Sure, there have been days when I’ve begun writing and looked up only hours later, having written up pages and pages of a story; completely lost in my own world. But these days have been few and far in-between. And worse, after coming out of my reverie, my writing has seemed dissatisfactory, at best, and just plain awful, at worst. All in all, not the outcome I was wishing for.
I thought, perhaps the reason for my “writer’s block” (so to speak) has been caused by my draining, new teaching job that I’m only slowly getting used to. And maybe that is part of the reason why. Then again, when I’ve had time off from my job, I have felt equally as blocked from my writing. At times, during my holidays, I’ve felt even worse about my lack of writing because I think, “I’m not working, so what exactly is stopping me?”
All of this, has resulted in a lot of frustration and… actually, some productivity. For the past while, I’ve been reading almost… excessively. I mean, maybe kid me, who used to read a book a day like it was nothing wouldn’t think I was reading excessively, but adult me who finds it difficult enough to squeeze an average-length book into a week while studying, working etc., definitely finds it a tad excessive. But as always, I’ve found that inspiration, and motivation, can be found in the oddest of places. My latest read, Jeffrey Eugenides’ “The Virgin Suicides” has led to a strange spark in my mind.

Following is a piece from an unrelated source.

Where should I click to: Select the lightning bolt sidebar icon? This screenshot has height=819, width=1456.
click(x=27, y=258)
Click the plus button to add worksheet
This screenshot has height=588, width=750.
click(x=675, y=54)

Today, after finishing the novel, I sat down and wrote 2,000 words in one hour-long sitting. 2,000 words… most of which I actually kind of liked! That hasn’t happened in quite a while. I also began a little plan for where this new writing project could potentially be going. And when dinner time rolled around, I actually felt disappointed about closing up my laptop and leaving the new world of my latest writing project behind.
I guess this, too, is quite new. And maybe the excitement will dry up soon, though I do hope not. For now, I’ll go back to my writing with a new-found vigour!